Differential Diagnosis for Chronic RLQ Pain in a Patient with History of Endometriosis
- Single most likely diagnosis:
- Endometriosis recurrence or residual disease: Given the patient's history of endometriosis, multiple prior surgeries, and the presence of a Mirena IUD which can sometimes be associated with continued or recurrent symptoms in the setting of endometriosis, this diagnosis is highly plausible. The chronic nature of the pain and its location in the right lower quadrant (RLQ) also support this possibility, especially considering the history of a large endometrioma in the right ovary.
- Other Likely diagnoses:
- Adhesions or bowel obstruction: The patient's history of multiple surgeries increases the risk of adhesions, which can cause chronic pain, bowel obstruction, or both. The RLQ pain could be related to adhesions involving the bowel or other structures in the pelvis.

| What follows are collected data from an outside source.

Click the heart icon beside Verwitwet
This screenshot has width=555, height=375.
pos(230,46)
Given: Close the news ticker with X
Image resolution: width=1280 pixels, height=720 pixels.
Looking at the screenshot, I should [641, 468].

- Ovarian remnant syndrome: Although less common, the history of surgical removal of an endometrioma and the presence of chronic pain could suggest ovarian remnant syndrome, where residual ovarian tissue continues to produce hormones and cause pain.

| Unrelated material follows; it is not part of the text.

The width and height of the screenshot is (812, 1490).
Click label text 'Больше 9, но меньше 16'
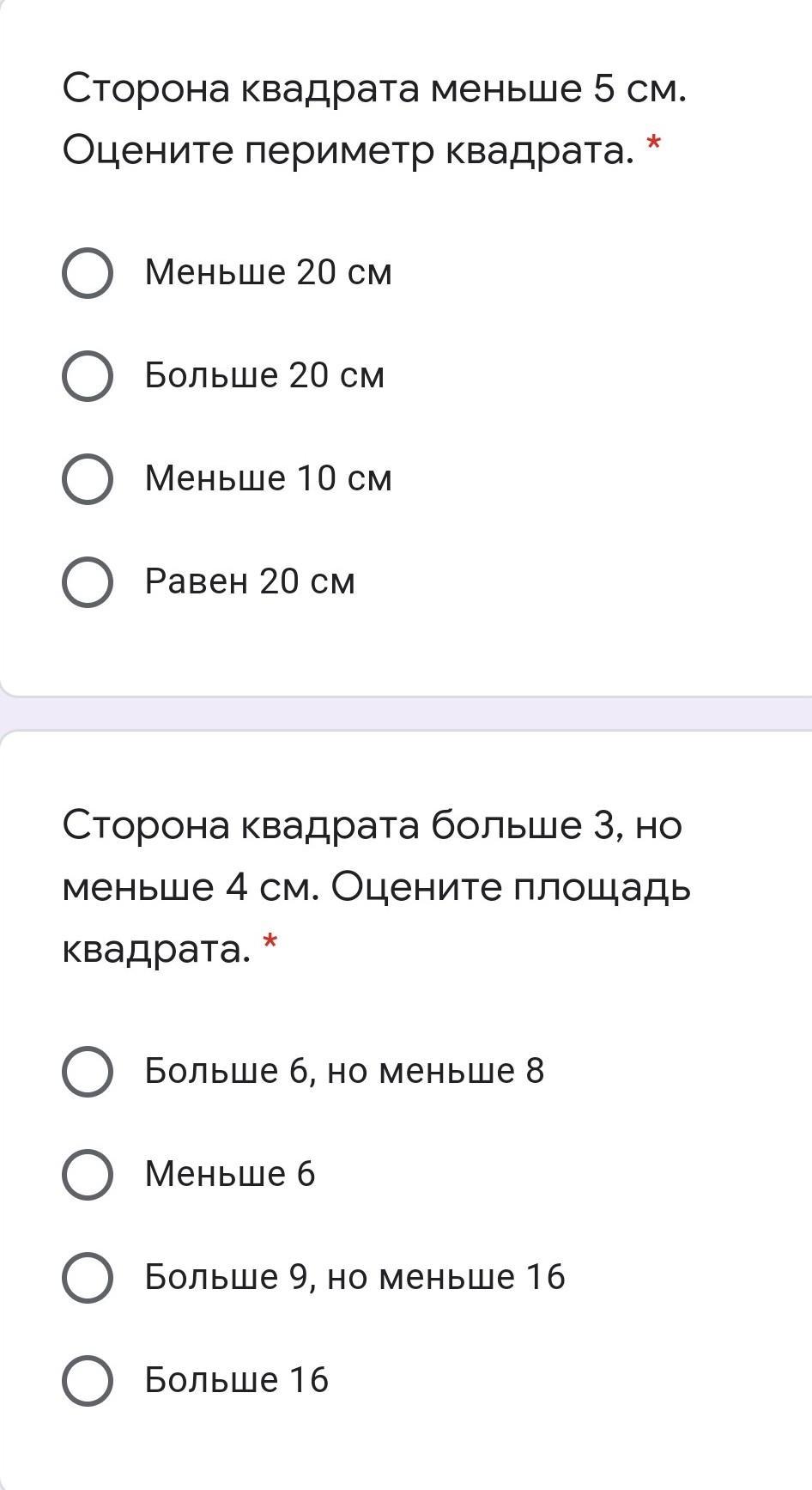(354, 1277)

- Chronic pelvic inflammatory disease (PID): Despite the patient's current amenorrhea due to the Mirena IUD, a history of endometriosis and surgeries could predispose to PID, especially if there were any complications or infections post-surgery.
- Do Not Miss diagnoses:
- Ovarian torsion: Although the patient has a history of a torsed and necrotic right ovary, the possibility of torsion of any remaining ovarian tissue or the left ovary cannot be overlooked, as it is a surgical emergency.
- Ectopic pregnancy: Despite the Mirena IUD, which has a high efficacy for preventing pregnancy, the possibility of an ectopic pregnancy, although rare, is a "do not miss" diagnosis due to its potential for severe morbidity and mortality.

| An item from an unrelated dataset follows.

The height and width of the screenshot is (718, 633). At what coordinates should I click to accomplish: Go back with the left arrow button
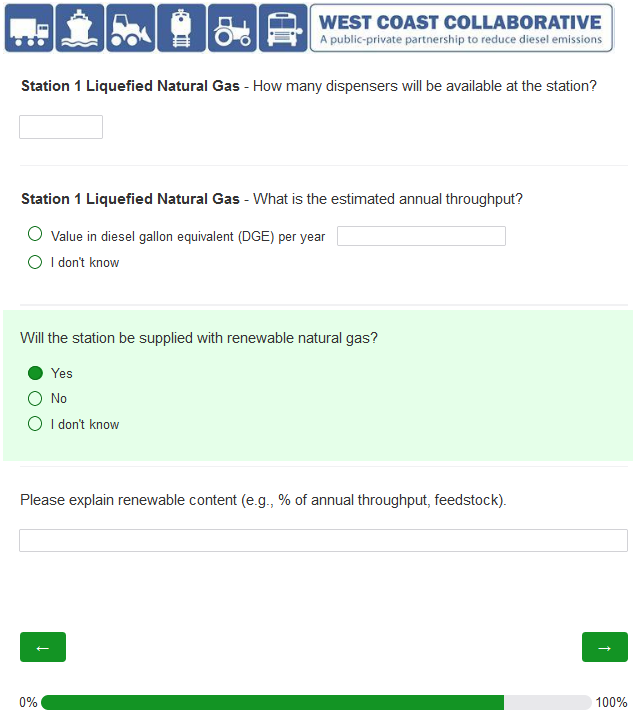point(43,647)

- Appendicitis: Acute appendicitis can present with RLQ pain and must be considered, even in patients with a history of chronic pain, as it requires urgent surgical intervention.
- Rare diagnoses:
- Malpositioned or perforated IUD: Although rare, a Mirena IUD could potentially cause chronic pain if it is malpositioned or has perforated the uterus, especially if it has migrated to the RLQ area.
- Gastrointestinal disorders (e.g., Crohn's disease, ulcerative colitis): These conditions can cause chronic abdominal pain and should be considered, especially if there are other symptoms such as changes in bowel habits or weight loss.